Setores oferecem terreno fértil. Em manufatura, inspeção visual e predição de falhas atuam no tempo da linha. Em saúde, triagem e apoio diagnóstico preservam privacidade e evitam trânsito indevido. No varejo, antifraude e precificação reagem a sinais do PDV sem travar o caixa. Em todos, SLMs com fine-tuning leve no perímetro e políticas de segurança locais entregam velocidade sem abrir mão de governança. 

Na Positivo Tecnologia, criamos uma plataforma agnóstica (chamada ChatDL), que pode utilizar qualquer LLM ou SLM adequada ao propósito de valor, que interage localmente com os colaboradores. Oferecemos acesso rápido e aprendizado individual para setores consumirem seus dados, com governança centralizada e guardrails bem estruturados. 

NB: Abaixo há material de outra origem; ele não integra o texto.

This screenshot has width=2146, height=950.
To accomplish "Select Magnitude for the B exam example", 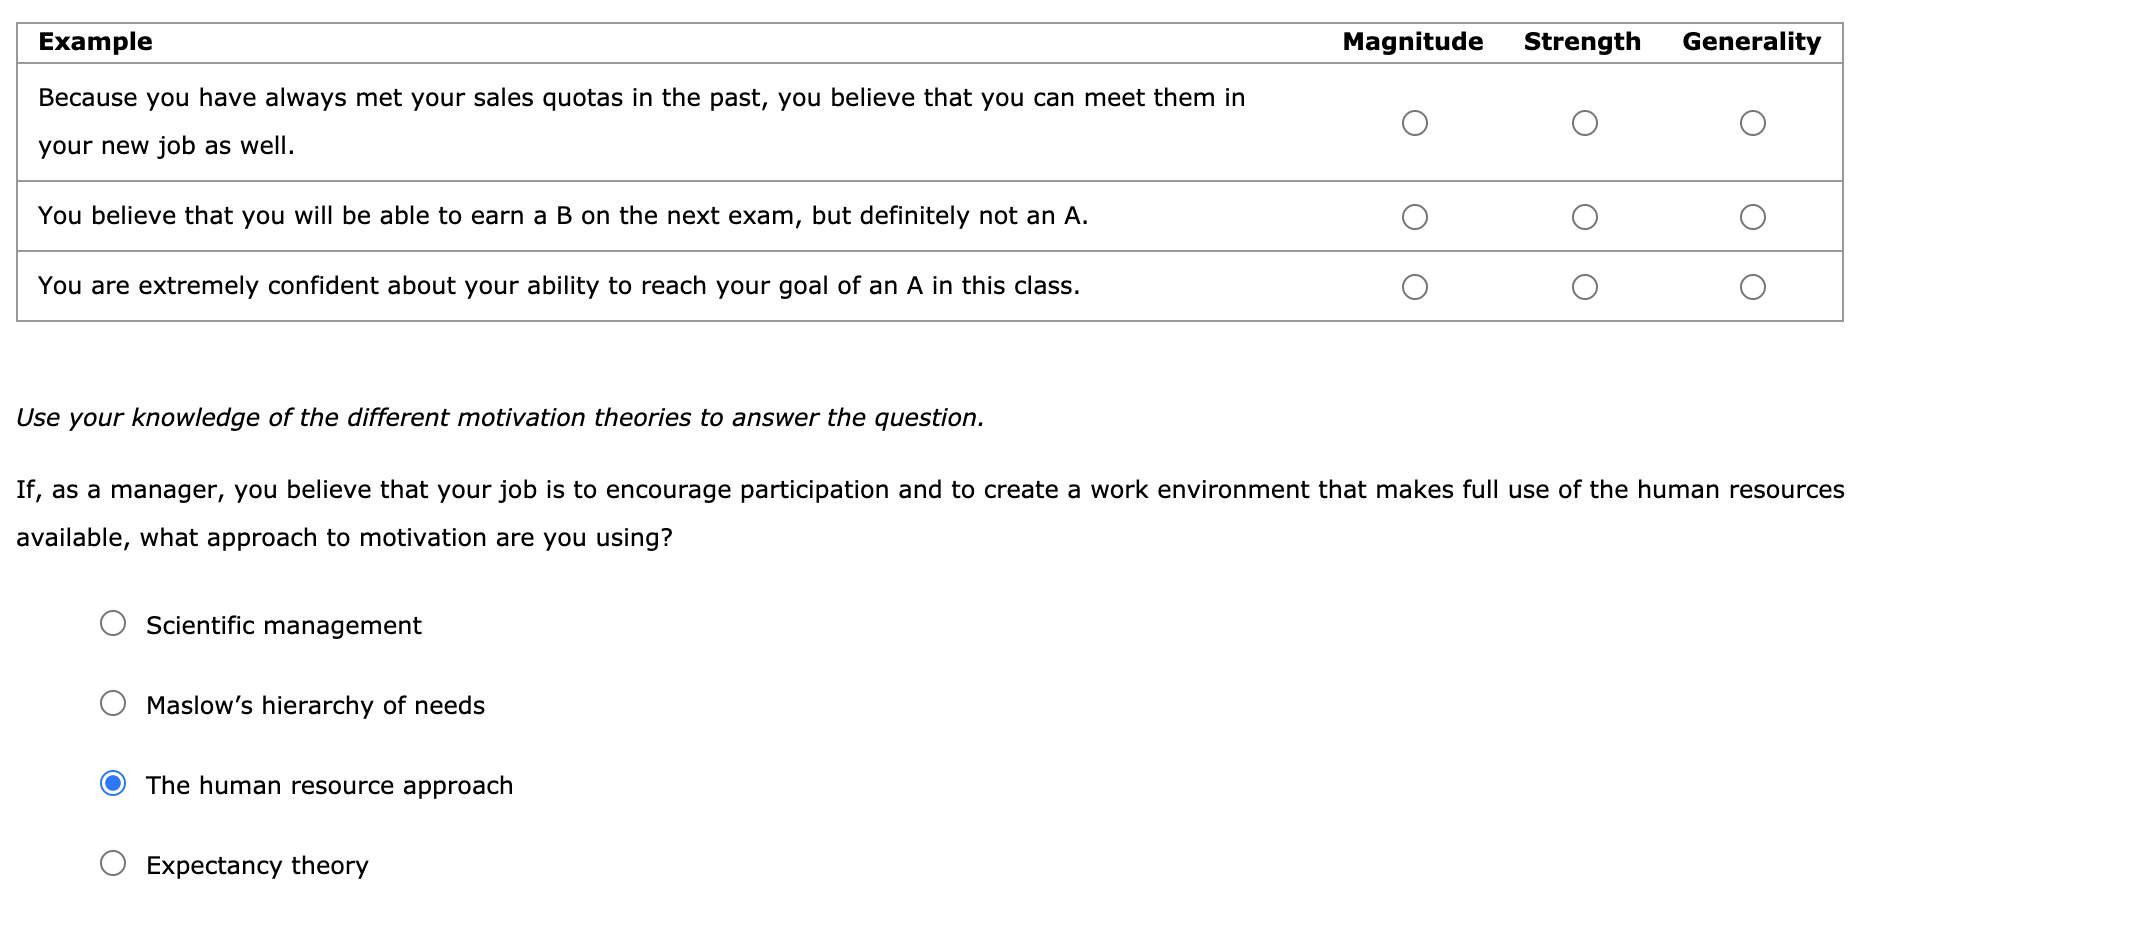I will 1414,215.
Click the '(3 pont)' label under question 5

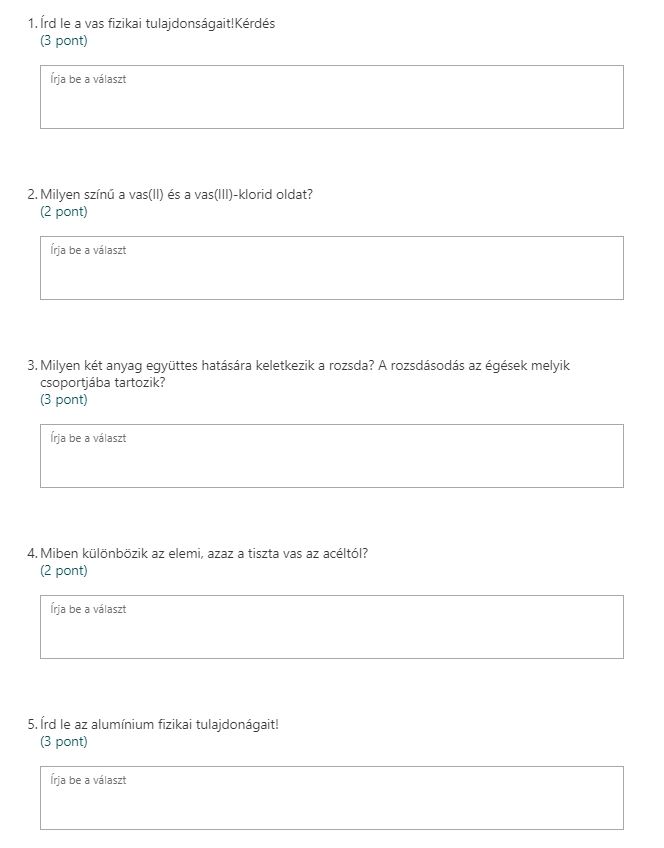pyautogui.click(x=63, y=742)
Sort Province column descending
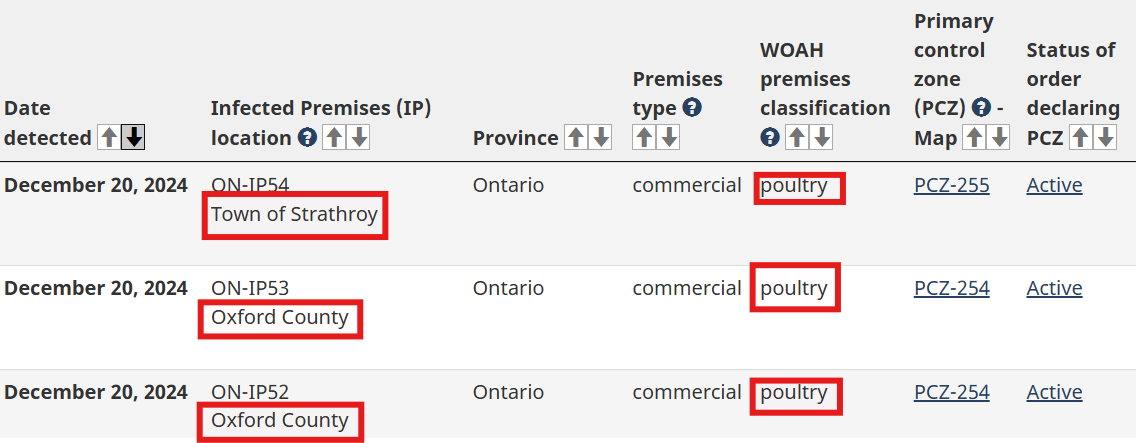Screen dimensions: 1140x443 (600, 137)
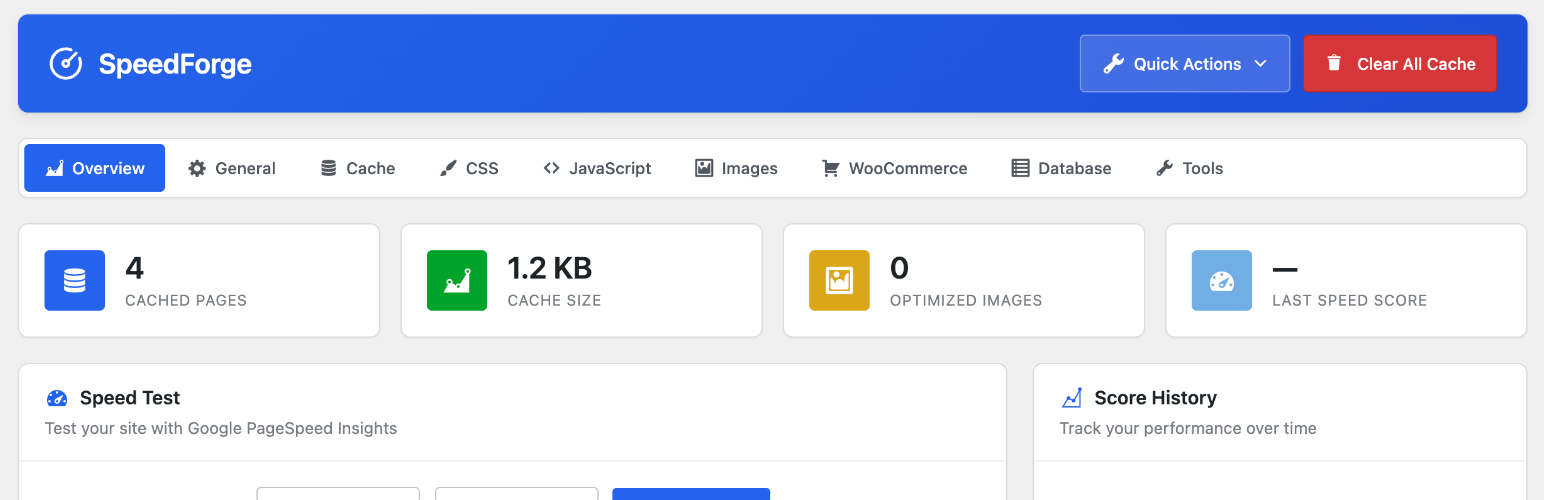Click the yellow Optimized Images icon
The height and width of the screenshot is (500, 1544).
pos(839,281)
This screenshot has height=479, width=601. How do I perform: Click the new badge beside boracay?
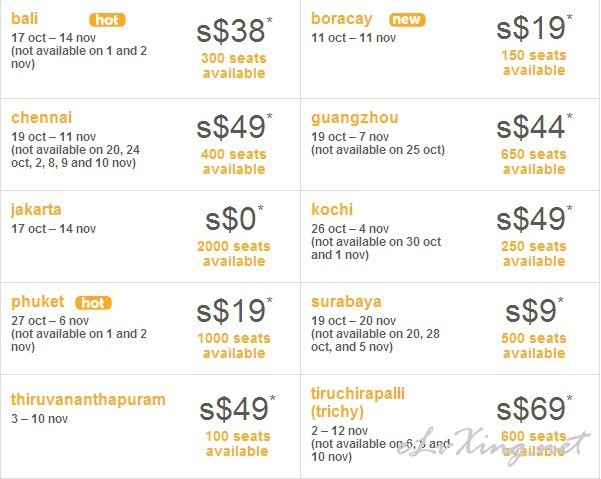(x=407, y=20)
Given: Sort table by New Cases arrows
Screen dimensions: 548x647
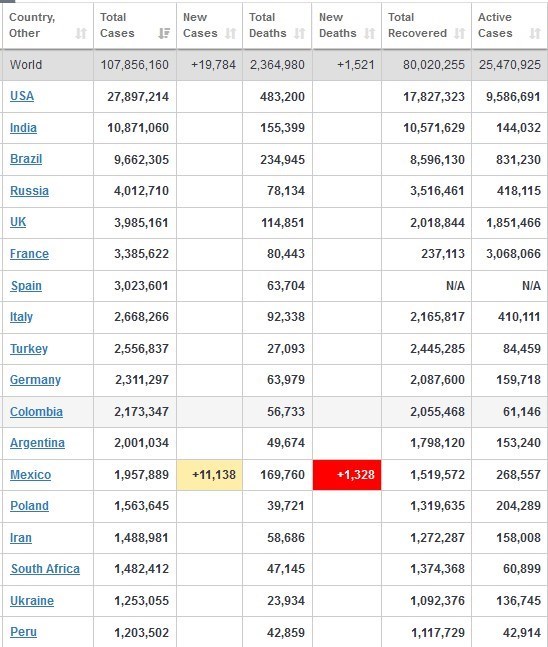Looking at the screenshot, I should 231,33.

A paisagem tecnológica atingiu maturidade para virar a mesa. O endpoint começou a decidir com qualidade. A borda sustenta o ritmo. A nuvem orquestra, treina e distribui. O CIO que aceita esse triângulo alcança ganhos cumulativos em custo, risco e experiência. A estratégia vencedora já não busca milagres centralizados. Persegue proximidade, parcimônia e controle. O futuro da eficiência digital pertence à IA distribuída na borda.